Advogados argumentam que termo visa relacionar acusado com exploração do jogo do bicho

Fraude em licitação: Cido pede para não ser chamado de 'bicheiro' em ação

Vereador é acusado de corrupção passiva

O vereador Cido Saraiva (PMDB) apresentou defesa prévia na ação judicial em que é denunciado por fraude em licitação realizada pela Câmara para compra de arquivos deslizantes. Além de alegar inocência, a defesa do parlamentar, feita pelo escritório Barile, Barros e Xavier Advogados, pede para que ele não seja chamado de "Cido Bicheiro".

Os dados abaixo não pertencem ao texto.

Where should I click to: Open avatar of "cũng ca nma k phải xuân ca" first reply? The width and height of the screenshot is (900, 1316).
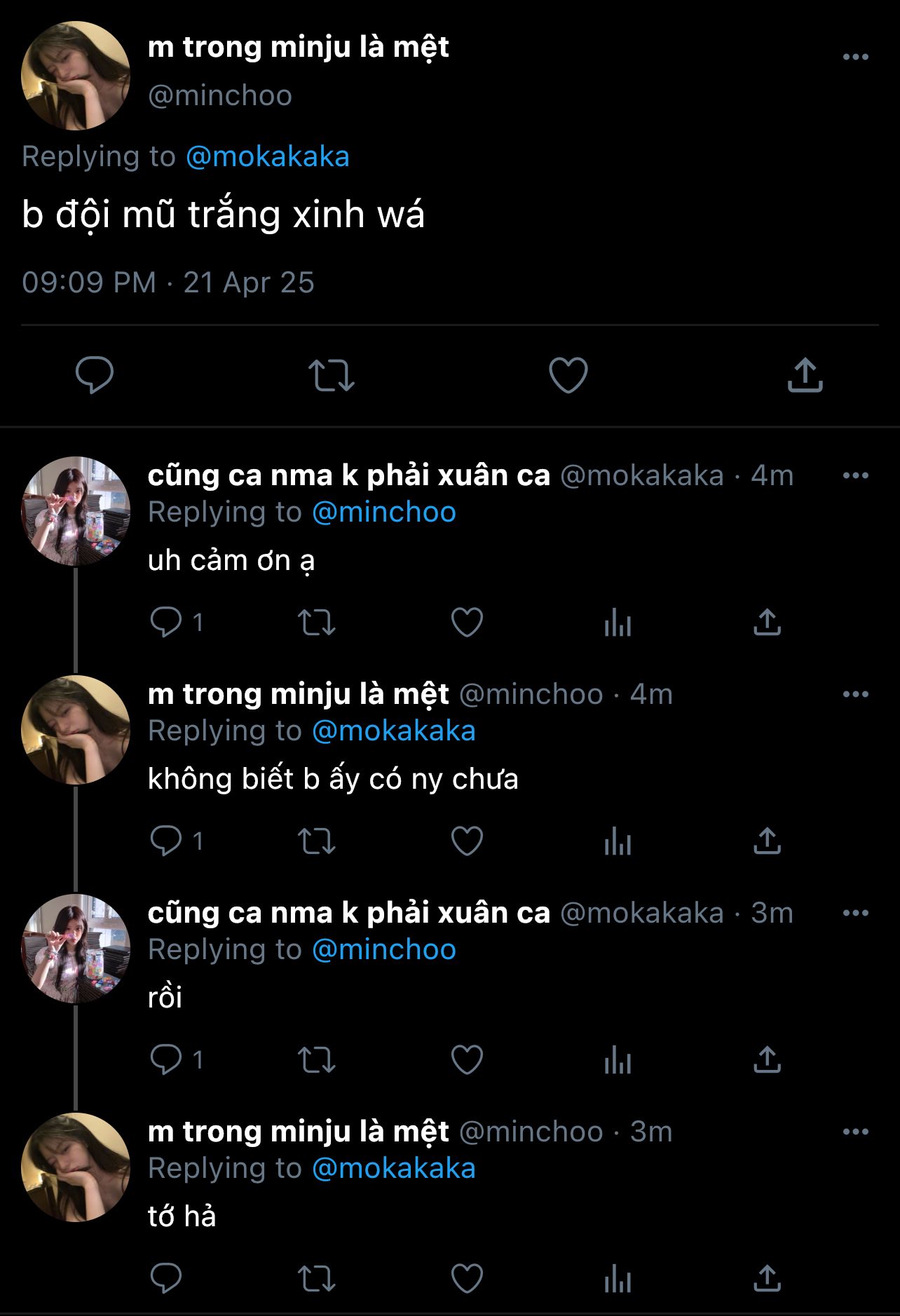tap(76, 511)
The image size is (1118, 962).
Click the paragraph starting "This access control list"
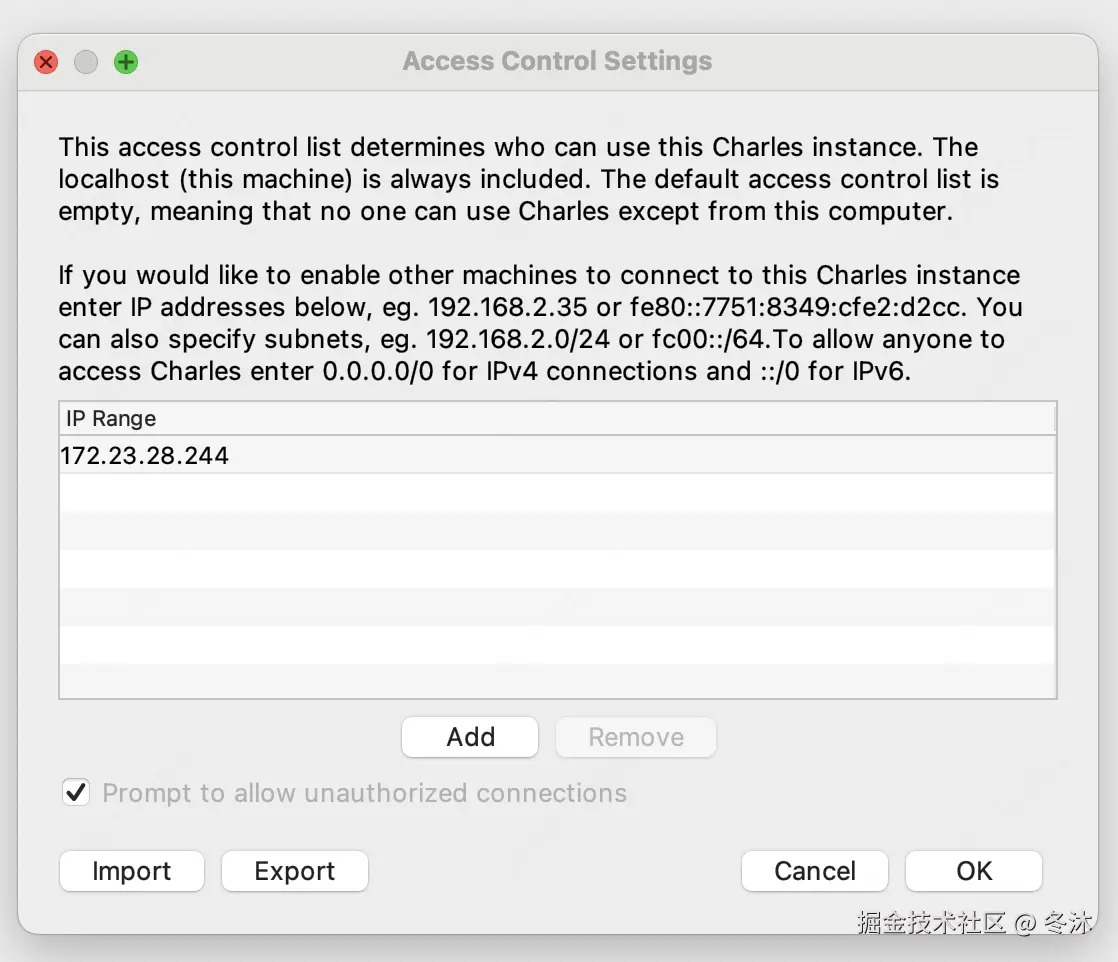pyautogui.click(x=528, y=179)
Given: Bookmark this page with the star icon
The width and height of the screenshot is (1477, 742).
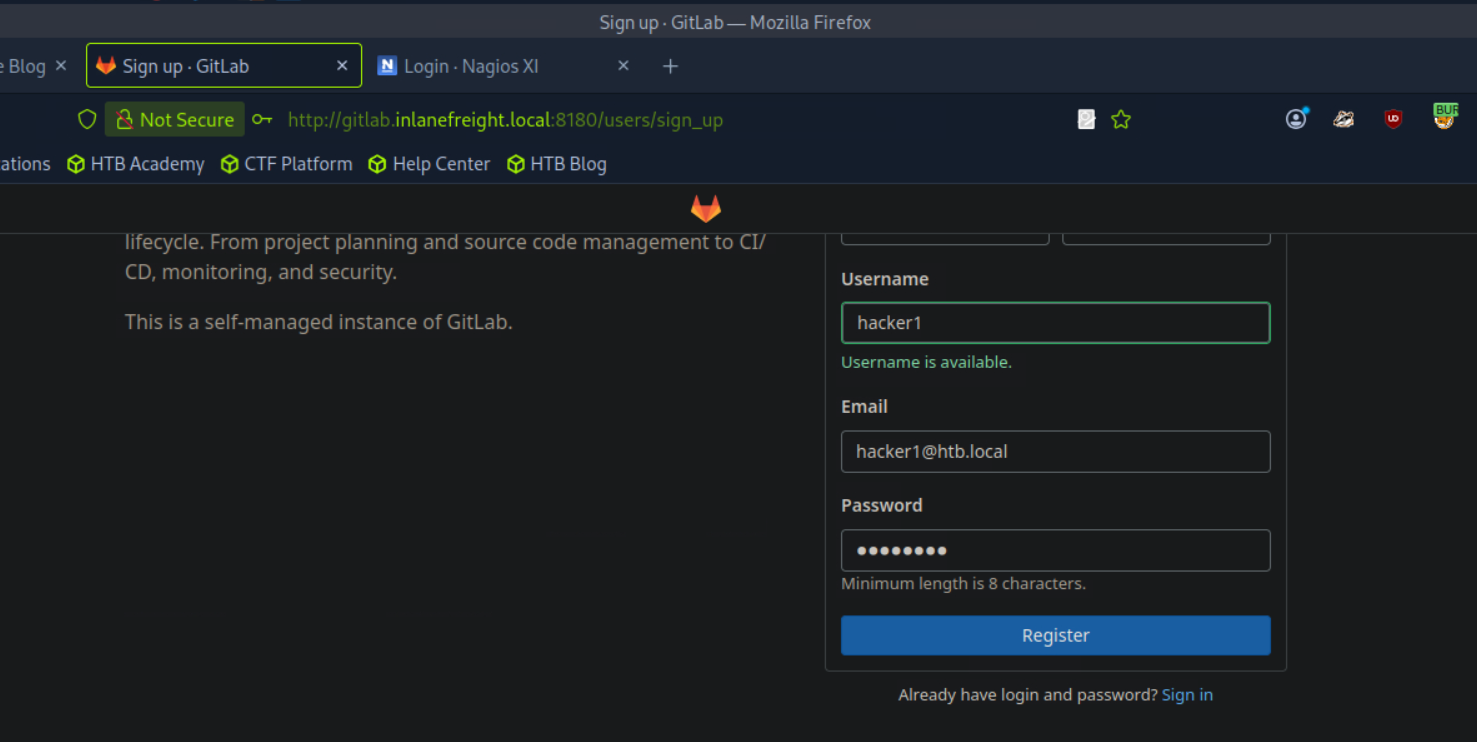Looking at the screenshot, I should point(1121,120).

Foi com essa denominação que o vereador foi candidato na eleição de 2008. Porém, ao assumir a cadeira na Câmara, em 2009, ele encaminhou ofício aos órgãos de imprensa pedindo para ser chamado por Cido Saraiva.

"A expressão ‘Cido Bicheiro’, por vezes utilizada na peça preambular, é inadequada para fazer referência ao acusado Aparecido Saraiva da Rocha, pois por ele não é utilizada e tampouco por aqueles que com ele mantém qualquer tipo de relação", consta na defesa preliminar.

Os advogados argumentam que o termo com conotação pejorativa visa relacionar o acusado com a exploração do jogo do bicho, que é proibido, e pede que ele seja chamado de Cido Saraiva.

GAECO
A denúncia contra o vereador foi apresentada à Justiça no final de novembro pelo Gaeco (Grupo de Atuação Especial de Combate ao Crime Organizado) do Ministério Público de Araçatuba. Ele é acusado de fraude em licitação e corrupção passiva, por suposta fraude em procedimento licitatório para aquisição e instalação de dois arquivos deslizantes, crimes cometidos em 2012, quando presidia o Legislativo municipal.

Três funcionários da Câmara foram denunciados, acusados de participarem do esquema. Dois deles ainda trabalham na Casa. Antes de decidir pela aceitação ou não da denúncia, a Justiça concedeu prazo de 15 dias para os denunciados apresentarem defesa prévia.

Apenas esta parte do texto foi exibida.